*WRITTEN REQUEST*:
Copy all of the material below word for word, line by line.
--- MATERIAL SHOWN ---
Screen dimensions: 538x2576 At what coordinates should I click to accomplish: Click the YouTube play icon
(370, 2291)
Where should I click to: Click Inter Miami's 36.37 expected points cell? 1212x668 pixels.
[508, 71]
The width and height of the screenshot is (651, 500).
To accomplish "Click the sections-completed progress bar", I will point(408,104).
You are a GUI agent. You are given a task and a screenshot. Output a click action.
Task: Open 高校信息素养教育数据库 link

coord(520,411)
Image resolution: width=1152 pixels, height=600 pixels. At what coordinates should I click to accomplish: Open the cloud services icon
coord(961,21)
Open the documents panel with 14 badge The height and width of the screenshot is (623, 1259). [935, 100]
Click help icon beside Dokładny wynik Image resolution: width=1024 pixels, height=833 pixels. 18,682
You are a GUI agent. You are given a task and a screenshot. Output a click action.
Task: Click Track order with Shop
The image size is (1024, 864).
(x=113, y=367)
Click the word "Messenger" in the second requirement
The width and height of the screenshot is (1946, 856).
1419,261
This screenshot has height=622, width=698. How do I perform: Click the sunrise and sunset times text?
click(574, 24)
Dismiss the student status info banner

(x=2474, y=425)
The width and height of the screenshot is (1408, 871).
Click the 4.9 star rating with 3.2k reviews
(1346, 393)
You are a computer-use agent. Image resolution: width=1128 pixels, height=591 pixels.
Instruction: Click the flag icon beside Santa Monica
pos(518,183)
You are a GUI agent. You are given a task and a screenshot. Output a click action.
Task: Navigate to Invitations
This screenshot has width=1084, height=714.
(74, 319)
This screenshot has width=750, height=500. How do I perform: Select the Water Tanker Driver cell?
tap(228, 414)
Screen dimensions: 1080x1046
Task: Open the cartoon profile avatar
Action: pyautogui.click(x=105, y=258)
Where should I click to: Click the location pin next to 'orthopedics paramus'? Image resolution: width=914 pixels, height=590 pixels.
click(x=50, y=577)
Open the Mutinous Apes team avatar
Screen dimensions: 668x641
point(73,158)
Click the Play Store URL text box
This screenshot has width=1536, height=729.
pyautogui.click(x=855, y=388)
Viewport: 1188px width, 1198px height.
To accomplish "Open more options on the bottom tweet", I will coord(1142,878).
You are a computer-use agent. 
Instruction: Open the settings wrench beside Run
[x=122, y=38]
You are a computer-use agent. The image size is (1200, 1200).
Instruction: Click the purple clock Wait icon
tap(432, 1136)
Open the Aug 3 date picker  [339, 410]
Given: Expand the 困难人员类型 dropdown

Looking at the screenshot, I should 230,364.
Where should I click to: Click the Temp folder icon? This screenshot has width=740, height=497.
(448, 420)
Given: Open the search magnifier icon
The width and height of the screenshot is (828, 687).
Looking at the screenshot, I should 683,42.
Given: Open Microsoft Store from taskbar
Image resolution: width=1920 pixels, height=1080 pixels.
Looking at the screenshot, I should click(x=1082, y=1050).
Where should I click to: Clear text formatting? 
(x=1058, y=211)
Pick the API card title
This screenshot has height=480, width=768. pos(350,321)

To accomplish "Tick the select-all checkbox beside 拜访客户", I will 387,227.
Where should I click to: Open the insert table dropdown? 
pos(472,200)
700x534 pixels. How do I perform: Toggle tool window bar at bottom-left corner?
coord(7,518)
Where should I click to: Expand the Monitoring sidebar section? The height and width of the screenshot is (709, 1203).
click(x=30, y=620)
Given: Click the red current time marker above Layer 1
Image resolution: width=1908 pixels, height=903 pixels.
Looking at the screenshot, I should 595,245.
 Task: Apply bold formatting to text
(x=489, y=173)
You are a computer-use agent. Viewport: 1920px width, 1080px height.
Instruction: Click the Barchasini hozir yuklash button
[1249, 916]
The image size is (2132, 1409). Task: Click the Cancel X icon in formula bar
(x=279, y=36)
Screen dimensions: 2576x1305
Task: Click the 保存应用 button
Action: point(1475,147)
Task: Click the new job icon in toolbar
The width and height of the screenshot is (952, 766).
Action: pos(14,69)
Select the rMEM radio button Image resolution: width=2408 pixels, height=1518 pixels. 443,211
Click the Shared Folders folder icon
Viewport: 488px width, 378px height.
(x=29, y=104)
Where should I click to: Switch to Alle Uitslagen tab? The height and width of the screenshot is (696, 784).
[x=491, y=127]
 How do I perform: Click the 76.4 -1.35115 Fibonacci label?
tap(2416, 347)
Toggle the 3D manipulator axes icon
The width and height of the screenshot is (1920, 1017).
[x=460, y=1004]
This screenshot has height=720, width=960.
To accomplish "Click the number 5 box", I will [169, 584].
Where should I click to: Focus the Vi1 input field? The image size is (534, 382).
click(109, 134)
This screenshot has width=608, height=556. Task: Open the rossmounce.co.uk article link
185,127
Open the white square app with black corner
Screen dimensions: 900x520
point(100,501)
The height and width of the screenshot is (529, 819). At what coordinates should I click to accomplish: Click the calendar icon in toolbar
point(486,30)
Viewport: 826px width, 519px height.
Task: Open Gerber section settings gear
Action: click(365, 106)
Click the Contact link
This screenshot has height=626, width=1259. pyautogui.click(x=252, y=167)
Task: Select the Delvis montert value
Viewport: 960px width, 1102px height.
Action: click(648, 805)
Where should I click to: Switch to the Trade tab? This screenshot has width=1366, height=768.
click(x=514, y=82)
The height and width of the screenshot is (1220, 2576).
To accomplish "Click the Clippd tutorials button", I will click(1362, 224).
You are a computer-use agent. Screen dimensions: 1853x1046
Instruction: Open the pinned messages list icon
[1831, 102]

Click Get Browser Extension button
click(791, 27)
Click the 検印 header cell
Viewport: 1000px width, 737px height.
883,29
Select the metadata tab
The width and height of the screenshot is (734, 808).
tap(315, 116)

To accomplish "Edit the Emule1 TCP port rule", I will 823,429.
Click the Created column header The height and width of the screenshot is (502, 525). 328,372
---
*IN RESPONSE*:
Screen dimensions: 538x2576 At what coordinates should I click to accomplish: Click the YouTube play icon
(370, 2291)
Where should I click to: Click Inter Miami's 36.37 expected points cell? 1212x668 pixels.
[508, 71]
The width and height of the screenshot is (651, 500).
To accomplish "Click the sections-completed progress bar", I will point(408,104).
You are a GUI agent. You are given a task and a screenshot. Output a click action.
Task: Open 高校信息素养教育数据库 link

coord(520,411)
Image resolution: width=1152 pixels, height=600 pixels. At what coordinates should I click to accomplish: Open the cloud services icon
coord(961,21)
Open the documents panel with 14 badge The height and width of the screenshot is (623, 1259). [935, 100]
Click help icon beside Dokładny wynik Image resolution: width=1024 pixels, height=833 pixels. 18,682
You are a GUI agent. You are given a task and a screenshot. Output a click action.
Task: Click Track order with Shop
The image size is (1024, 864).
(x=113, y=367)
Click the word "Messenger" in the second requirement
The width and height of the screenshot is (1946, 856).
1419,261
This screenshot has height=622, width=698. How do I perform: Click the sunrise and sunset times text?
click(574, 24)
Dismiss the student status info banner

(x=2474, y=425)
The width and height of the screenshot is (1408, 871).
Click the 4.9 star rating with 3.2k reviews
(1346, 393)
You are a computer-use agent. Image resolution: width=1128 pixels, height=591 pixels.
Instruction: Click the flag icon beside Santa Monica
pos(518,183)
You are a GUI agent. You are given a task and a screenshot. Output a click action.
Task: Navigate to Invitations
This screenshot has width=1084, height=714.
(74, 319)
This screenshot has width=750, height=500. How do I perform: Select the Water Tanker Driver cell?
tap(228, 414)
Screen dimensions: 1080x1046
Task: Open the cartoon profile avatar
Action: pyautogui.click(x=105, y=258)
Where should I click to: Click the location pin next to 'orthopedics paramus'? Image resolution: width=914 pixels, height=590 pixels.
click(x=50, y=577)
Open the Mutinous Apes team avatar
Screen dimensions: 668x641
point(73,158)
Click the Play Store URL text box
This screenshot has width=1536, height=729.
pyautogui.click(x=855, y=388)
Viewport: 1188px width, 1198px height.
To accomplish "Open more options on the bottom tweet", I will coord(1142,878).
You are a computer-use agent. 
Instruction: Open the settings wrench beside Run
[x=122, y=38]
You are a computer-use agent. The image size is (1200, 1200).
Instruction: Click the purple clock Wait icon
tap(432, 1136)
Open the Aug 3 date picker  [339, 410]
Given: Expand the 困难人员类型 dropdown

Looking at the screenshot, I should 230,364.
Where should I click to: Click the Temp folder icon? This screenshot has width=740, height=497.
(448, 420)
Given: Open the search magnifier icon
The width and height of the screenshot is (828, 687).
Looking at the screenshot, I should 683,42.
Given: Open Microsoft Store from taskbar
Image resolution: width=1920 pixels, height=1080 pixels.
Looking at the screenshot, I should click(x=1082, y=1050).
Where should I click to: Clear text formatting? 
(x=1058, y=211)
Pick the API card title
This screenshot has height=480, width=768. pos(350,321)

To accomplish "Tick the select-all checkbox beside 拜访客户", I will 387,227.
Where should I click to: Open the insert table dropdown? 
pos(472,200)
700x534 pixels. How do I perform: Toggle tool window bar at bottom-left corner?
coord(7,518)
Where should I click to: Expand the Monitoring sidebar section? The height and width of the screenshot is (709, 1203).
click(x=30, y=620)
Given: Click the red current time marker above Layer 1
Image resolution: width=1908 pixels, height=903 pixels.
Looking at the screenshot, I should 595,245.
 Task: Apply bold formatting to text
(x=489, y=173)
You are a computer-use agent. Viewport: 1920px width, 1080px height.
Instruction: Click the Barchasini hozir yuklash button
[1249, 916]
The image size is (2132, 1409). Task: Click the Cancel X icon in formula bar
(x=279, y=36)
Screen dimensions: 2576x1305
Task: Click the 保存应用 button
Action: point(1475,147)
Task: Click the new job icon in toolbar
The width and height of the screenshot is (952, 766).
Action: pos(14,69)
Select the rMEM radio button Image resolution: width=2408 pixels, height=1518 pixels. 443,211
Click the Shared Folders folder icon
Viewport: 488px width, 378px height.
(x=29, y=104)
Where should I click to: Switch to Alle Uitslagen tab? The height and width of the screenshot is (696, 784).
[x=491, y=127]
 How do I perform: Click the 76.4 -1.35115 Fibonacci label?
tap(2416, 347)
Toggle the 3D manipulator axes icon
The width and height of the screenshot is (1920, 1017).
[x=460, y=1004]
This screenshot has height=720, width=960.
To accomplish "Click the number 5 box", I will [169, 584].
Where should I click to: Focus the Vi1 input field? The image size is (534, 382).
click(109, 134)
This screenshot has width=608, height=556. Task: Open the rossmounce.co.uk article link
185,127
Open the white square app with black corner
Screen dimensions: 900x520
point(100,501)
The height and width of the screenshot is (529, 819). At what coordinates should I click to accomplish: Click the calendar icon in toolbar
point(486,30)
Viewport: 826px width, 519px height.
Task: Open Gerber section settings gear
Action: click(365, 106)
Click the Contact link
This screenshot has height=626, width=1259. pyautogui.click(x=252, y=167)
Task: Select the Delvis montert value
Viewport: 960px width, 1102px height.
Action: click(648, 805)
Where should I click to: Switch to the Trade tab? This screenshot has width=1366, height=768.
click(x=514, y=82)
The height and width of the screenshot is (1220, 2576).
To accomplish "Click the Clippd tutorials button", I will click(1362, 224).
You are a computer-use agent. Screen dimensions: 1853x1046
Instruction: Open the pinned messages list icon
[1831, 102]

Click Get Browser Extension button
click(791, 27)
Click the 検印 header cell
Viewport: 1000px width, 737px height.
883,29
Select the metadata tab
The width and height of the screenshot is (734, 808).
tap(315, 116)

To accomplish "Edit the Emule1 TCP port rule", I will 823,429.
Click the Created column header The height and width of the screenshot is (502, 525). 328,372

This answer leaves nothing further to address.